Griffin, K. - Presenter, Florida State University
Bejoy, J., FAMU-FSU College of Engineering
Song, L., Florida State University
Li, Y., Florida State University
Astrocytes are vital components in neuronal circuitry and there is increasing evidence linking the dysfunction of these cells to a number of central nervous system diseases. Studying the role of these cells in human brain function in the past has been difficult due to the limited access to human brain. Here, human-induced pluripotent stem cells (hiPSCs) were differentiated into astrospheres using a hybrid plating method, with or without dual-SMAD inhibition. The derived cells were assessed for astrocytic markers, brain regional identity, phagocytosis, calcium-transient signaling, reactive oxygen species (ROS) production, and immune response. Neural degeneration was modeled via stimulation with amyloid-β (Aβ) 42 oligomers. Finally, co-culture was performed to for the derived astrospheres with isogenic neurospheres. Results show that the derived glial cells expressed astrocyte markers with forebrain dorsal cortical identity, secreted extracellular matrix (ECM), and were capable of phagocytosing iron oxides particles, and responded to Aβ42 stimulation (higher oxidative stress, higher TNF-a and IL-6 expression, upon stimulation). In addition, the ECM remodeling proteins MMP2 and MMP3 were downregulated with Aβ42 stimulation.
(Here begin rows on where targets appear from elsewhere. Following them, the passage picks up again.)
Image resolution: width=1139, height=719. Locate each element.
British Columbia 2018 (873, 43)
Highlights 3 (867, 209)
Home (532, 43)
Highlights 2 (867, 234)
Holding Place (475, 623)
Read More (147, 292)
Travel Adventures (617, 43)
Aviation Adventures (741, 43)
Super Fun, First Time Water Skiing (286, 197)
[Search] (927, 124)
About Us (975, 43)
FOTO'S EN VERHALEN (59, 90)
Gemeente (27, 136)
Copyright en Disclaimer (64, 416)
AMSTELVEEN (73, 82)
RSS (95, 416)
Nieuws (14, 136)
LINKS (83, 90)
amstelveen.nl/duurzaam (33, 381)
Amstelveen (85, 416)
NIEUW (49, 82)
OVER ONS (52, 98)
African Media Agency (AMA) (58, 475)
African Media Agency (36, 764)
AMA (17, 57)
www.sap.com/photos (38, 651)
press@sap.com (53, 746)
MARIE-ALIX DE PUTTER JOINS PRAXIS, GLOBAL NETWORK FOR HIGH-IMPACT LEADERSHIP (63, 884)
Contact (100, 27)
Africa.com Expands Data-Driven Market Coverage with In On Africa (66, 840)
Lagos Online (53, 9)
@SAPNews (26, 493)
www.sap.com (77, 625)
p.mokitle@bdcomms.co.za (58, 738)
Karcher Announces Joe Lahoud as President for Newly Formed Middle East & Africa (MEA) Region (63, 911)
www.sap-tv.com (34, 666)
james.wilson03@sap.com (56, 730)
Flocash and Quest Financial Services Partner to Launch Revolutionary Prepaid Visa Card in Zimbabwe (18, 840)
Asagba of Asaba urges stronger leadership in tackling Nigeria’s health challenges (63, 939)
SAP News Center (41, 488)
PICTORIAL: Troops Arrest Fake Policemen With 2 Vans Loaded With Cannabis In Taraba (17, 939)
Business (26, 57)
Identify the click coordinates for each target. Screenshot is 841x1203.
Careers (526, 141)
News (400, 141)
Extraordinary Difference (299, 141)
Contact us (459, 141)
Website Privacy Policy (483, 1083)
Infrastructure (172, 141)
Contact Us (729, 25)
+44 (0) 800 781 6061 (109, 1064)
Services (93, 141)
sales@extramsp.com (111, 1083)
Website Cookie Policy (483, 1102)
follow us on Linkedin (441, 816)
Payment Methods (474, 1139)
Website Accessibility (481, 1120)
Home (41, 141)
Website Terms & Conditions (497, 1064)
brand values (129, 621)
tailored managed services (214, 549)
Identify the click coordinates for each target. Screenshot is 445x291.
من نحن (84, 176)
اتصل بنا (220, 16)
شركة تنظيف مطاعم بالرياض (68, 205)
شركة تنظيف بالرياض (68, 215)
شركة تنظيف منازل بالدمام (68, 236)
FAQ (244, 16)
Co-culture experiments show the enhanced synaptic activities of neurons and neural protection ability of the glial cells. This study provides additional knowledge about the roles of brain glial cells, heterotypic cell-cell interactions, and the formation of engineered neuronal synapses in vitro. The implications lie in neurological disease modeling, drug screening, studying progression of neural degeneration and the role of stem cell microenvironment.